## DATA

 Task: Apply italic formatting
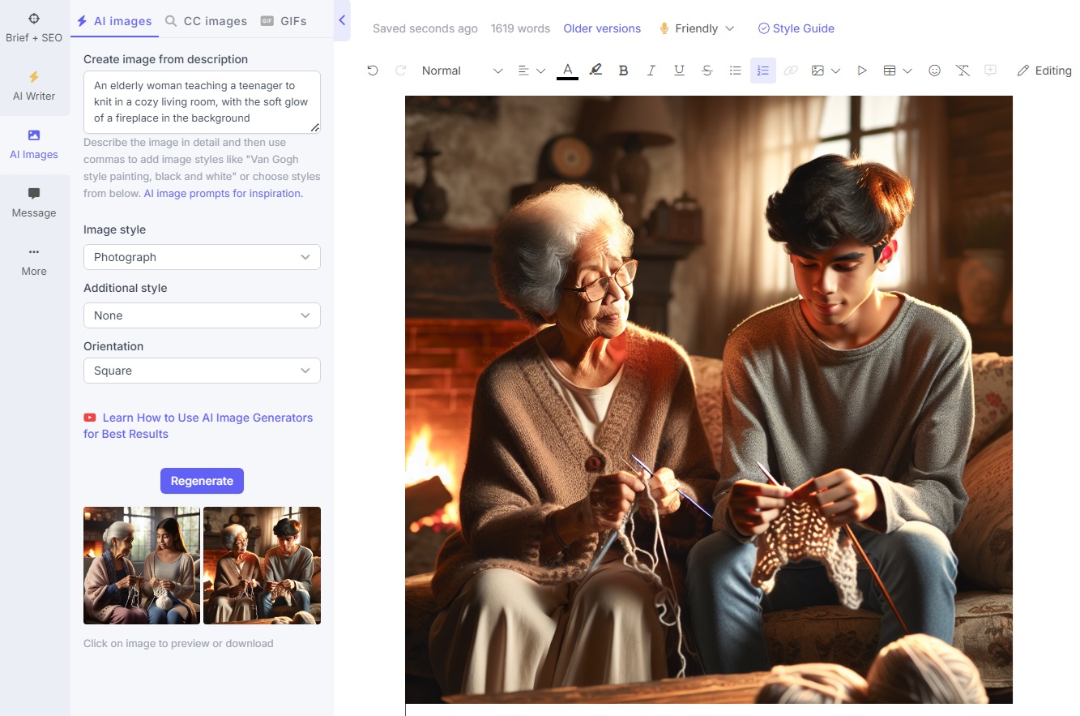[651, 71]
---
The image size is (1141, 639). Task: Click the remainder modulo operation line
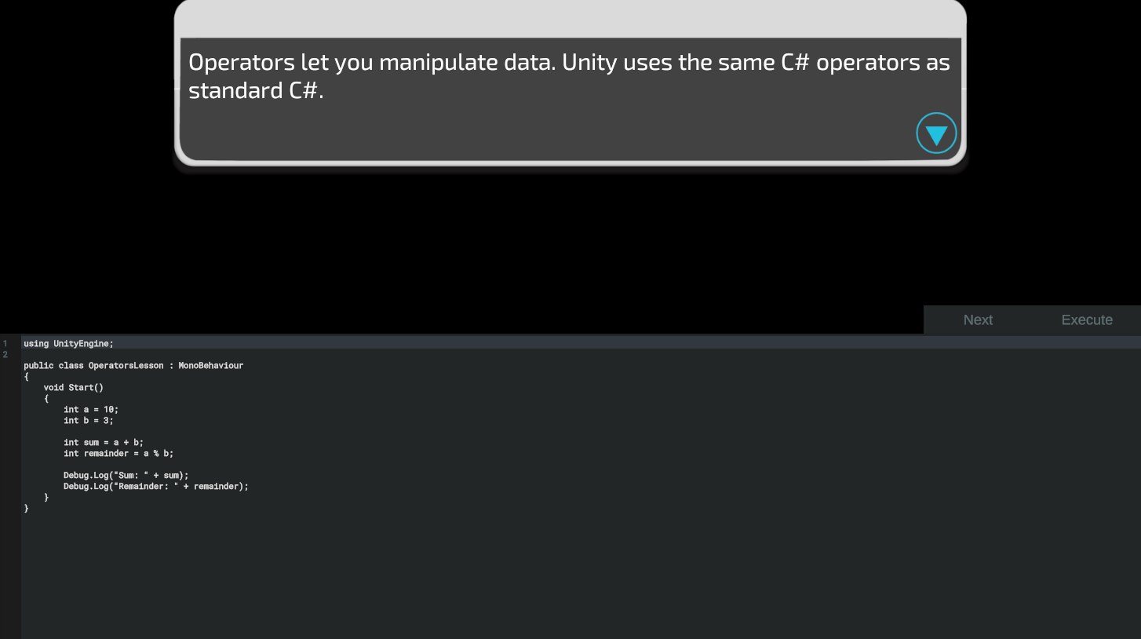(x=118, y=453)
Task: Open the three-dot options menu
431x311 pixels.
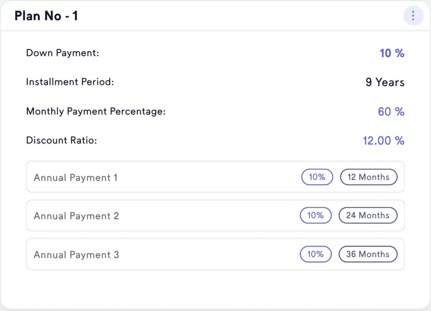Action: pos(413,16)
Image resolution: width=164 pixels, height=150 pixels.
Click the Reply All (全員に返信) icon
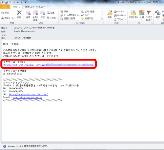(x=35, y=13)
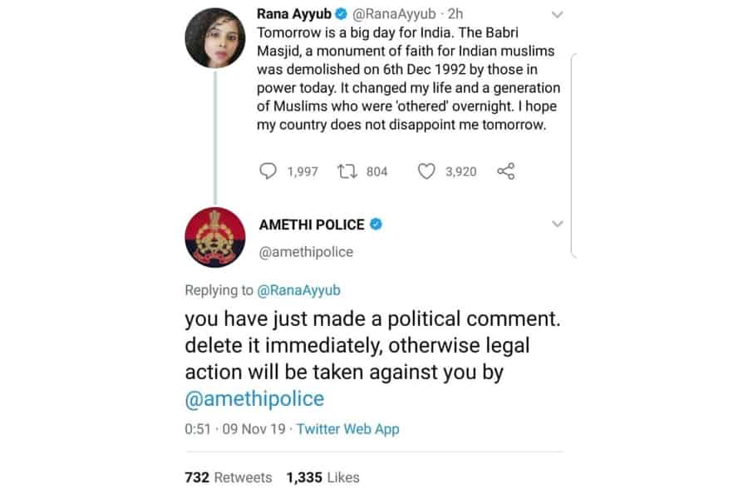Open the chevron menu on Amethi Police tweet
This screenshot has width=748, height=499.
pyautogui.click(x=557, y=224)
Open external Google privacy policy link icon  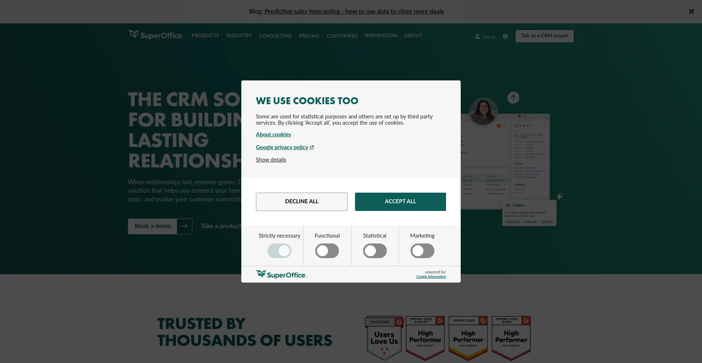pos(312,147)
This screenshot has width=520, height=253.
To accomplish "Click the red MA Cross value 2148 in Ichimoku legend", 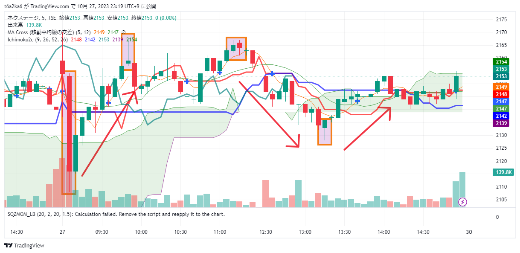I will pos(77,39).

## TO DO
How many lines in the entries above contain the word "width"? Reply with the number alone.

## EXERCISE ANSWER
3